Pflege ist noch immer weiblich besetzt: 75% des Pflegpersonals in Krankenhäusern sind Frauen. In Pflegeheimen sind es sogar 84%. Daher hat sich die diesjährige Politische Frauenmatinée der Gleichstellungsstelle der Stadt Paderborn intensiv mit Fragen rund um die Situation in der Pflege befasst und mit der Frage, welche Maßnahmen ergriffen werden sollten, um die Situation der Pflegekräfte zu verbessern.

Insbesondere die Zeit in der Pandemie habe vor Augen geführt, was bislang übersehen wurde: Die Arbeitsbedingungen in den Care-Berufen sind vielfach inakzeptabel. „Während der Pandemie hat sich die schlechte Lage in der Gesundheits- und Krankenpflege wie durch ein Brennglas verdeutlicht“, so Dagmar Drüke, Gleichstellungsbeauftragte der Stadt Paderborn.

════════

## Aufgabe
Gib aus dem Text über die Pflege den Abschnitt von „Pflege ist noch“ bis einschließlich „Pflegekräfte zu verbessern.“ wortgetreu wieder. Das Material spielt hierfür keine Rolle.

## Datenauszug

════════

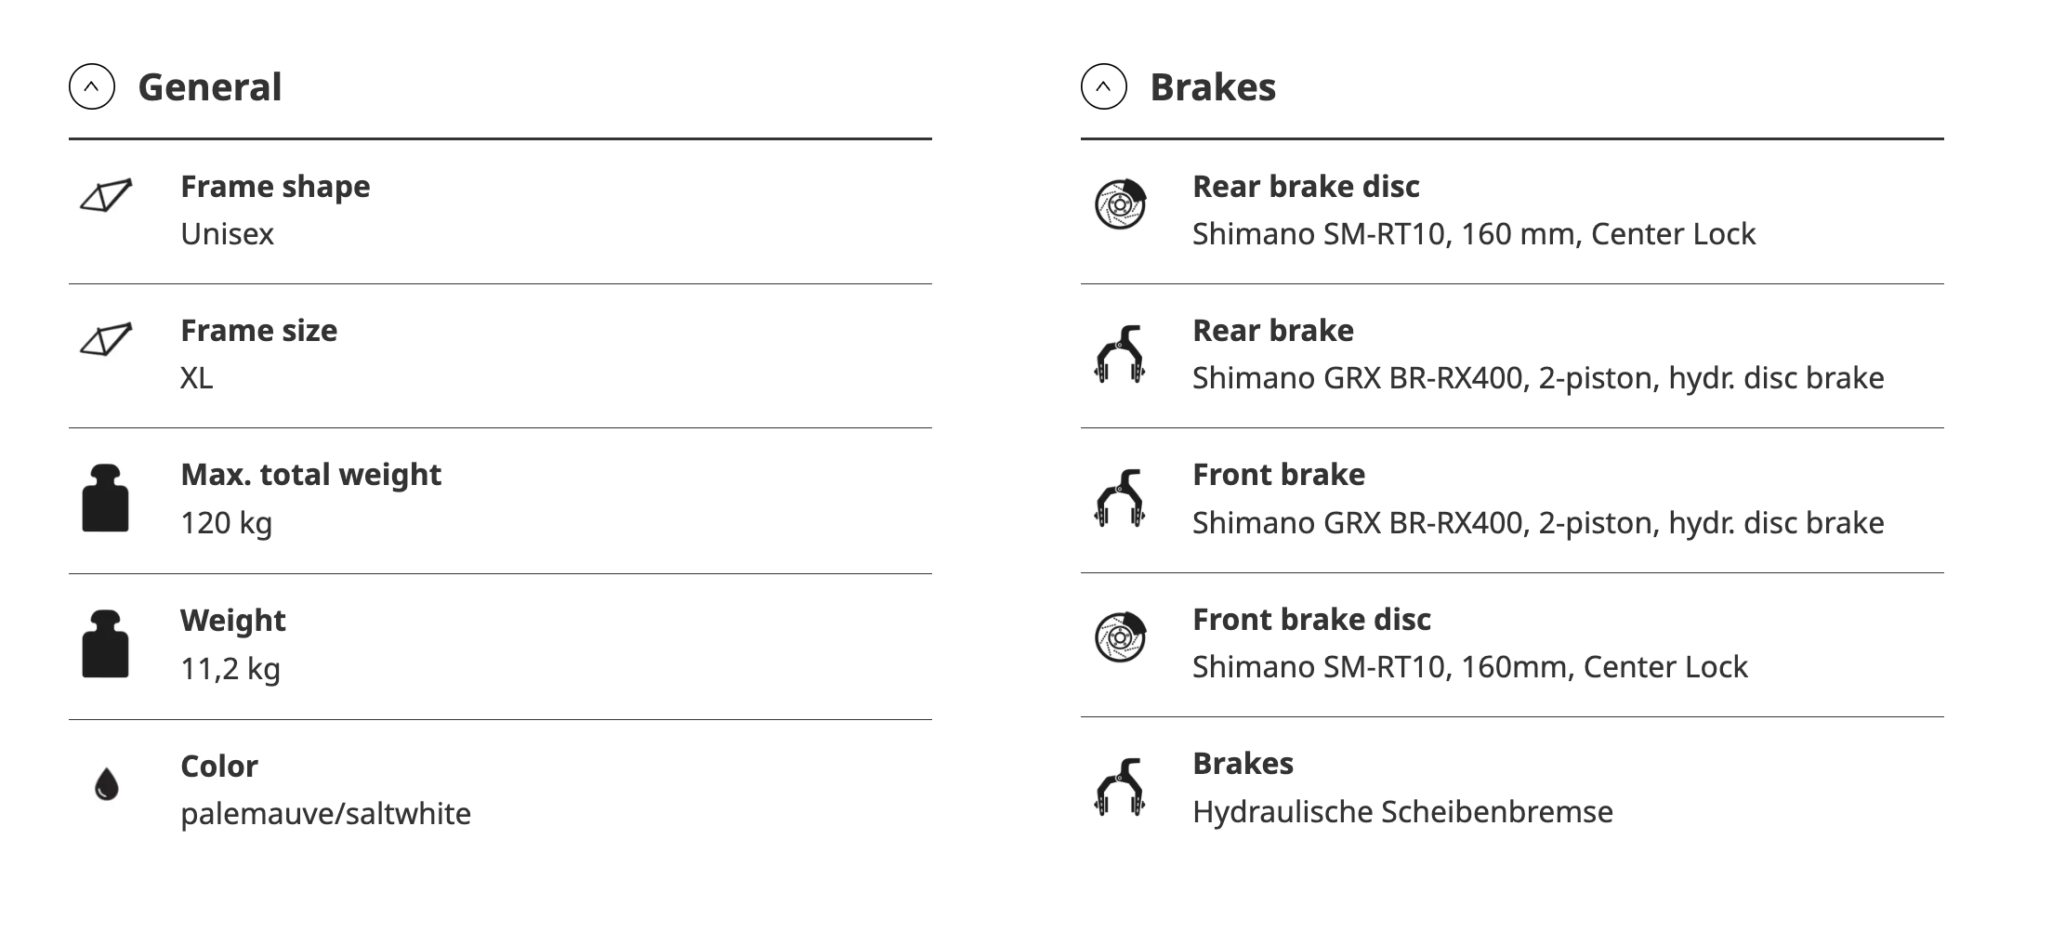Image resolution: width=2052 pixels, height=931 pixels.
Task: Click the General section heading
Action: (x=210, y=87)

════════

## Lösung
Pflege ist noch immer weiblich besetzt: 75% des Pflegpersonals in Krankenhäusern sind Frauen. In Pflegeheimen sind es sogar 84%. Daher hat sich die diesjährige Politische Frauenmatinée der Gleichstellungsstelle der Stadt Paderborn intensiv mit Fragen rund um die Situation in der Pflege befasst und mit der Frage, welche Maßnahmen ergriffen werden sollten, um die Situation der Pflegekräfte zu verbessern.